Não corresponde à realidade dizer que a Rio+20 foi um
sucesso. Pois não se chegou a nenhuma medida vinculante nem se criaram fundos
para a erradicação da pobreza nem mecanismos para o controle do aquecimento
global. Não se tomaram decisões para a efetivação do propósito da Conferência
que era criar as condições para o "futuro que queremos”. É da lógica dos
governos não admitirem fracassos. Mas nem por isso deixam de sê-lo. Dada a
degradação geral de todos os serviços ecossistêmicos, não progredir significa
regredir.
No fundo, afirma-se: se a crise se encontra no crescimento,
então a solução se dá com mais crescimento ainda. Isso concretamente significa:
mais uso dos bens e serviços da natureza o que acelera sua exaustão e mais
pressão sobre os ecossistemas, já nos seus limites. Dados dos próprios
organismos da ONU dão conta que de desde a Rio 92 houve uma perda de 12% da
biodiversidade, 3 milhões de metros quadrados de florestas foram desmatados,
40% mais gases de efeito estufa foram emitidos e cerca da metade das reservas
de pesca mundiais foram exauridas.
O que espanta é que o documento final e o borrador não
mostram nenhum sentido de autocrítica. Não se perguntam por que chegamos à
atual situação, nem percebem, claramente, o caráter sistêmico da crise. Aqui
reside a fraqueza teórica e a insuficiência conceptual deste e, em geral, de
outros documentos oficiais da ONU. Elenquemos alguns pontos críticos.
Os que decidem continuam dentro do velho software cultural e
social que coloca o ser humano numa posição adâmica: sobre a natureza como o
seu dominador e explorador, razão fundamental da atual crise ecológica. Não
entendem o ser humano como parte da natureza e responsável pelo destino comum.
Não incorporaram a visão da nova cosmologia que vê a Terra como viva e o ser
humano como a porção consciente e inteligente da própria Terra com a missão de
cuidar dela e garantir-lhe sustentabilidade.

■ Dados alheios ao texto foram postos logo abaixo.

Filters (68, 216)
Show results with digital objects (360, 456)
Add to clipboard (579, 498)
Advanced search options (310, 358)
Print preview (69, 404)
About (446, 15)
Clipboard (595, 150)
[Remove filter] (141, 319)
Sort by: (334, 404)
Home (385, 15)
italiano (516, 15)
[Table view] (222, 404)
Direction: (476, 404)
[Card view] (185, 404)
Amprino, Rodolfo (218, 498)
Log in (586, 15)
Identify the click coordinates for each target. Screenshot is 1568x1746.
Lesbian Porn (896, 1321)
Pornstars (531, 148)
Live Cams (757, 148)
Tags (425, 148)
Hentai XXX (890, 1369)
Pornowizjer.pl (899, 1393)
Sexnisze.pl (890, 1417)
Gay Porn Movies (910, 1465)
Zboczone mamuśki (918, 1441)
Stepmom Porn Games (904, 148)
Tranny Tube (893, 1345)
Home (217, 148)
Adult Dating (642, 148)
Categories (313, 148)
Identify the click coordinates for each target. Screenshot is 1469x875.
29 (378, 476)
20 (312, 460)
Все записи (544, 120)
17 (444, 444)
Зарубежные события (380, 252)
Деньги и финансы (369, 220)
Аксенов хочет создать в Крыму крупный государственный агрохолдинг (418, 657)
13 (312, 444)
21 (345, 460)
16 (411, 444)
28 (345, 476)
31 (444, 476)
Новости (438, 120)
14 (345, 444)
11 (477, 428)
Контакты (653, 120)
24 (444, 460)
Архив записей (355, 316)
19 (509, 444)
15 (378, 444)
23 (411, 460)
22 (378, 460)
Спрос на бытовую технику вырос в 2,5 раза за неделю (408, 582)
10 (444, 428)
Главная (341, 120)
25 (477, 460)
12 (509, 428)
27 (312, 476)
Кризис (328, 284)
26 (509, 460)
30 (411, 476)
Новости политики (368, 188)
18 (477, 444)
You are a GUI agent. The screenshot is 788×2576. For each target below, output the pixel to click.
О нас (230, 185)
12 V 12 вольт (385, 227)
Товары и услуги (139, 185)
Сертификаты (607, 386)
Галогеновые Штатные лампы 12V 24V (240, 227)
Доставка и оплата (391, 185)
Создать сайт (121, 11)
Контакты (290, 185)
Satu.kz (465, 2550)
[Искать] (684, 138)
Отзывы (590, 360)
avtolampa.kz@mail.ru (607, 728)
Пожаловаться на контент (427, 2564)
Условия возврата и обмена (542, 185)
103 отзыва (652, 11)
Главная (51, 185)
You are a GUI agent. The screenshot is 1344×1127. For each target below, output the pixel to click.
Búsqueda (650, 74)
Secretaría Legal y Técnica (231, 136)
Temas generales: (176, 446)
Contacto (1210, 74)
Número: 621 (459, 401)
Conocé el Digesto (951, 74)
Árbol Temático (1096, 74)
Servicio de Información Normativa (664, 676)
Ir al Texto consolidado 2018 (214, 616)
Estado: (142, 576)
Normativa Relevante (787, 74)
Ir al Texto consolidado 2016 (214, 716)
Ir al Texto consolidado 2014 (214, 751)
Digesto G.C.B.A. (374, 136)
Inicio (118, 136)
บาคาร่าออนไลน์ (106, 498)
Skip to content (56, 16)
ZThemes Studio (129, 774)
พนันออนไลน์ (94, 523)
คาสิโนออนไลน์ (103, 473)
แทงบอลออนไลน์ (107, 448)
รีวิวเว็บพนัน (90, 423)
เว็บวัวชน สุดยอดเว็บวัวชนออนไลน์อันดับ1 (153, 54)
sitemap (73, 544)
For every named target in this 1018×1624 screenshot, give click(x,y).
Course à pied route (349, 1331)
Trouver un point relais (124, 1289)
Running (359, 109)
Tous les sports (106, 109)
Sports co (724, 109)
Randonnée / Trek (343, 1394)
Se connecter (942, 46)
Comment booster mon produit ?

Ela é vista tão somente como um
reservatório de recursos, sem inteligência e propósito.
Acolheram a "grande transformação” (Polanyi) ao anular a
ética, marginalizar a política e instaurar como único eixo estruturador de toda
a sociedade a economia; de uma economia de mercado passou-se a uma sociedade de
mercado, descolando a economia real da economia financeira especulativa, esta
comandando aquela.
Confundiram desenvolvimento com crescimento, aquele como o
conjunto de valores e condições que permitem o desabrochar da existência humana
e este como mera produção de bens a serem comercializados no mercado e
consumidos. Entendem a sustentabilidade como a maneira de garantir a
continuidade e a reprodução do mesmo, das instituições, das empresas e de
outras instâncias, sem mudar sua lógica interna e sem questionar os impactos
que causam sobre todos os serviços ecossistêmicos. São reféns de uma concepção
antropocêntrica, quer dizer: todos os demais seres somente ganham sentido na
medida em que se ordenam ao ser humano, desconhecendo a comunidade de vida,
também gerada, como nós, pela Mãe Terra. Entretém uma relação utilitarista com
todos os seres, negando-lhes valor intrínseco e por isso como sujeitos de
respeito e de direitos, especialmente o planeta Terra.
Por considerar tudo pela ótica do econômico que se rege pela
competição e não pela cooperação, aboliram a ética e a dimensão espiritual na
reflexão sobre o estilo de vida, de produção e de consumo das sociedades. Sem
ética e espiritualidade, nos fizemos bárbaros, insensíveis à paixão de milhões
de milhões de famintos e miseráveis. Por isso impera radical individualismo,
cada país buscando o seu bem particular por em cima do bem comum global, o que
impede, nas Conferências da ONU, consensos e convergências na diversidade. E,
assim, hilariantes e alienados, rumamos ao encontro de um abismo, cavado por
nossa falta de razão sensível, de sabedoria e de sentido transcendente da
existência.
Com estas insuficiências conceptuais, jamais sairemos bem
das crises que nos assolam. Este era o clamor da Cúpula dos Povos que
apresentava alternativas de esperança. Na pior das hipóteses, a Terra poderá
continuar mas sem nós. Que Deus não o permita, porque é "o soberano amante da
vida” como atestam as Escrituras judaico-cristãs.